This is the game that bridged the CoD ripoff era with the current nu-doom ripoff ''arena shooter'' era. You have two guns and regenerating health, but also open arenas to fight enemies in, high mobility, and lots of wacky sci-fi weapons. It ends up being more its own animal than a part of either category, and it works really well. The arenas are made to feel more like real places, so when you're zipping around being all vigilant, you really feel like you're eking out a victory you had no right winning. The two guns system helps to that end: it handles it better than even Halo. You have a number of crazy weapons which allow you to do overkill, as well as standard workhorse shotguns and SMGs, so sometimes you hold on to the crazy stuff hoping to use it in the most fun situation, and trying to get as much use out of your other gun. Sometimes you're playing it safe and using two workhorse guns. Sometimes you're going for melee attacks only. It's really a replayable game in a way that Halo or CoD never quite managed to be, and the later ones never wanted to be. You step into the level and feel like the sky's the limit. It might as well, since it's a really short game, but at least every last level is interesting.

There's also the mech-piloting segments. Those are alright too, I guess.

While there are some cool story beats and artistic touches, the style overall is a little emblematic of that obama-era soyjakkery and iphoney sci-fi, so do keep that in mind.



Resistance 3 (2011)

The mother of all pleasant surprises. A PS3 game that can be thought of as a more video gamey Half-life 2 - more varied weapons, interesting enemy designs, and even minibosses! It came from the same studio as Spyro the Dragon and Ratchet and Clank, so it makes sense it's developed with more of a bing bing wahoo philosophy - a philosophy that works. It goes far above and beyond the ordinary in places where it didn't need to, such as how the regular enemies have a weak spot in the machines in their backs, and if you shoot it, you'll get a fun overheat-and-explode animation. The guns are loaded with fun and creative XP-based upgrades - for example, the revolver can evolve into a way to scatter grandes long-range, while the freeze ray can provide a defensive concussion blast.
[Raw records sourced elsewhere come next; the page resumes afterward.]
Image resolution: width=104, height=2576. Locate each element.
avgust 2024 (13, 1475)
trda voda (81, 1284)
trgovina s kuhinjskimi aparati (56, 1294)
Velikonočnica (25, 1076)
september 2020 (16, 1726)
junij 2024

Like Titanfall 2, this game is also very short, levels taking a fraction of what they do in hl2, but the fun factor is high enough to compensate. Besides the guns and enemies, though, this also refers to the trophies. This is one of the few games that made achievement hunting fun. It's not just ''kill 20 enemies with the revolver'' - it's a game that encourages you to goof around and see what's possible with the mechanics you're presented with.



Doom Eternal (2020)

Who doesn't remember playing Doom Eternal during the lockdowns? A sequel to a promising-ish Doom reboot from 2016, it accenuates everything that made the reboot different from the original and cleans up some of the inconsistencies, letting the rebooted series grow its own wings. Instead of the original doom's exploring of perilous mazes, you get a way more formal type of gameplay - one consisting of fighting enemies in designated arenas while making split-second decisions on which of the six million of your hyper-specific tools to use, while the electronic metal music keeps your rhythm going. What it gets right that most of its ripoffs get wrong (I'm looking at you, Fashion Police Squad) is that there is no exact enemy-to-weapon correspondence. What's there is more of a suggestion than an obligation: you're meant to take out cacodemons by lobbing grenades into their mouths, but you don't have to. You can headshot those slippery snake enemies if you want to challenge yourself, even though you're ''supposed'' to use the homing rockets.

Another advancement from doom 2016 is that enemies gib, you can take out their weapons before you kill them properly, and the damaged state of their bodies is an indication of how close they are to death. Eternal did something all triple A games should: advance its genre with features its predecessors just didn't have the technology to pull off. That alone makes it worth checking out in a time when triple A games are prone to phoning it in and doing nothing with their huge budgets.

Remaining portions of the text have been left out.